1. Geding in cassatie
Het beroep is ingesteld door de verdachte. Namens deze heeft mr. M.E. van der Werf, advocaat te Amsterdam, bij schriftuur middelen van cassatie voorgesteld. De schriftuur is aan dit arrest gehecht en maakt daarvan deel uit.
De Advocaat-Generaal Jörg heeft geconcludeerd tot verwerping van het beroep.
2. Beoordeling van het eerste middel
2.1. Het middel klaagt dat het Hof niet heeft beslist op een verweer in de zaak van een medeverdachte bij welk verweer de verdachte zich heeft aangesloten.
2.2. Het middel faalt op de in de conclusie van de Advocaat-Generaal onder 12 en 13 vermelde gronden.
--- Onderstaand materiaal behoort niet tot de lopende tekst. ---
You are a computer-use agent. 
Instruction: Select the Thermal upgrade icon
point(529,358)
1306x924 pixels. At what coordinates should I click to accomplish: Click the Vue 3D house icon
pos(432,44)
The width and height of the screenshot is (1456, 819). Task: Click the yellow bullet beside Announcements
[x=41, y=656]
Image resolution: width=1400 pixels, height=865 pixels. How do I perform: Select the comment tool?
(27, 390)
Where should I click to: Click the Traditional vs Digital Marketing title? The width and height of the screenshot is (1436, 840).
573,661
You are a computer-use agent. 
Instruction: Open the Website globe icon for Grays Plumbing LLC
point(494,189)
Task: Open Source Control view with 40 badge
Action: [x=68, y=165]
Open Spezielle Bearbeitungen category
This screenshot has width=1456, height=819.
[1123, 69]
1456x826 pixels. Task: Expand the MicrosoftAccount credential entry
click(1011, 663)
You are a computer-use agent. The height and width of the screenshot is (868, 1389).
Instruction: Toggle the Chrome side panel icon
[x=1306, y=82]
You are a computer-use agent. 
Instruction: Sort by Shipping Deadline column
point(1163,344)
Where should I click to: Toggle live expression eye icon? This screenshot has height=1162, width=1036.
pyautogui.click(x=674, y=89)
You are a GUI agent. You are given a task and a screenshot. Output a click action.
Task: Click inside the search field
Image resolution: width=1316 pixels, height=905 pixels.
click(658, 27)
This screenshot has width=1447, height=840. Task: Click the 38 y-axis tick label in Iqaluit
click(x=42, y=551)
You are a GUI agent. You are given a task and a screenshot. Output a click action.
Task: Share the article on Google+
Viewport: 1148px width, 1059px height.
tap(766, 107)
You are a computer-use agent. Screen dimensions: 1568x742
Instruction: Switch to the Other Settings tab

3. Beoordeling van het tweede middel
Het middel kan niet tot cassatie leiden. Dit behoeft, gezien art. 81 RO, geen nadere motivering nu het middel niet noopt tot beantwoording van rechtsvragen in het belang van de rechtseenheid of de rechtsontwikkeling.
4. Beslissing
De Hoge Raad verwerpt het beroep.
Dit arrest is gewezen door de vice-president A.J.A. van Dorst als voorzitter, en de raadsheren J. de Hullu, W.F. Groos, C.H.W.M. Sterk en M.A. Loth, in bijzijn van de griffier S.P. Bakker, en uitgesproken op 12 oktober 2010.